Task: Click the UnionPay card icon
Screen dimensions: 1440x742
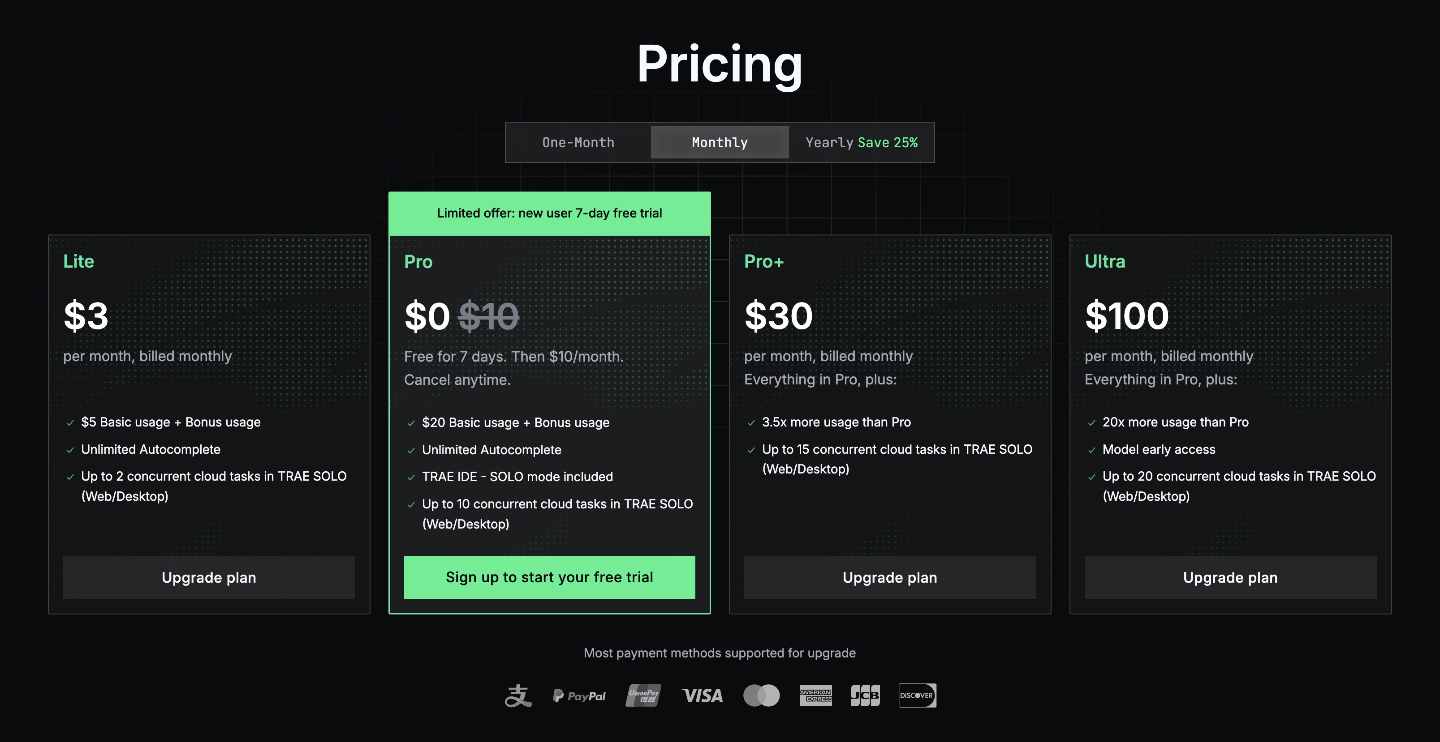Action: click(643, 696)
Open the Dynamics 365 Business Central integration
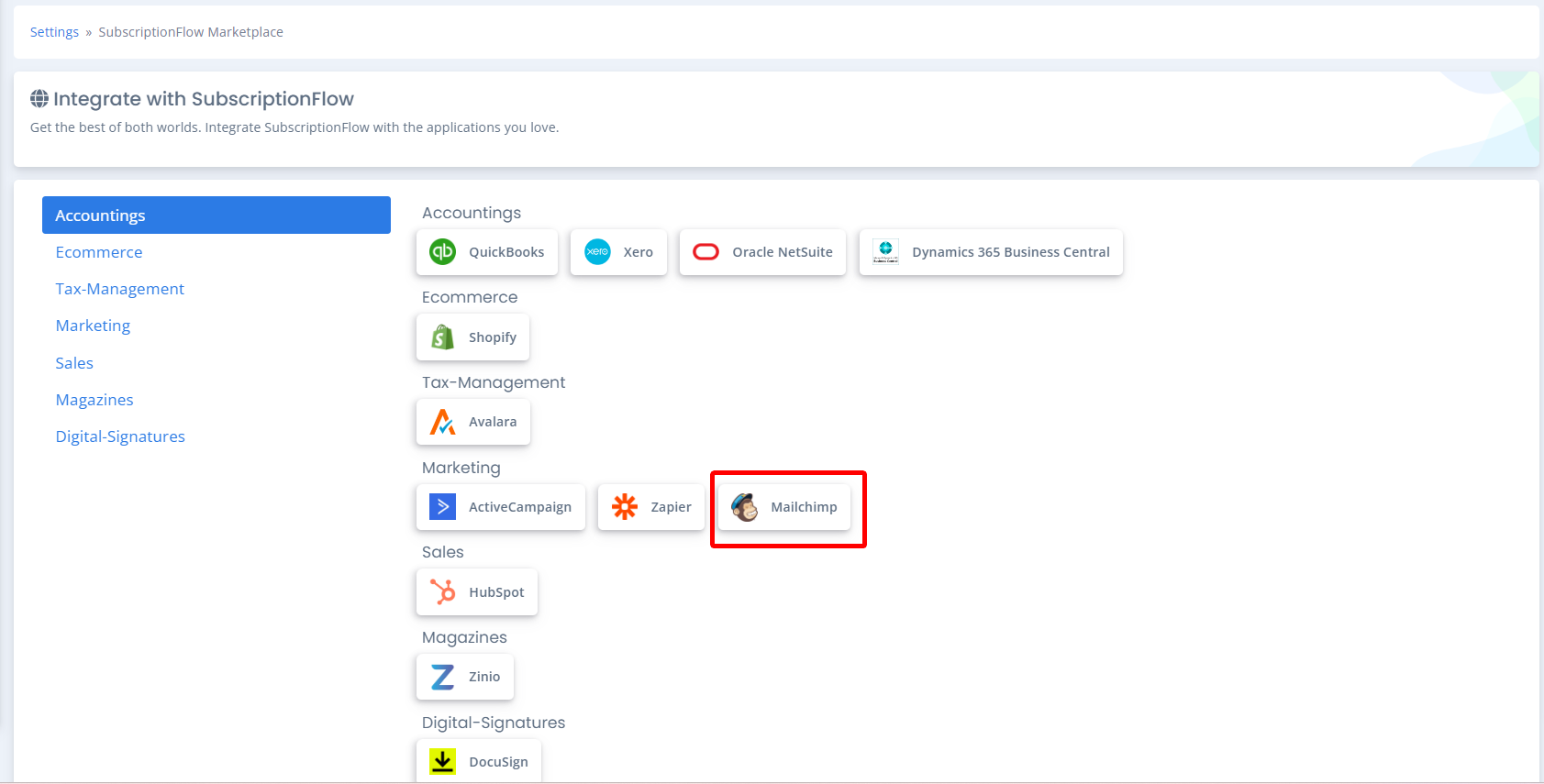This screenshot has height=784, width=1544. coord(991,252)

....................

Please render the material above as a numbered list, one line per entry, with blank lines dropped and the pictures left out.

1. Task: Click the UnionPay card icon
2. Screen dimensions: 1440x742
3. Action: click(643, 696)
4. Open the Dynamics 365 Business Central integration
5. This screenshot has height=784, width=1544. coord(991,252)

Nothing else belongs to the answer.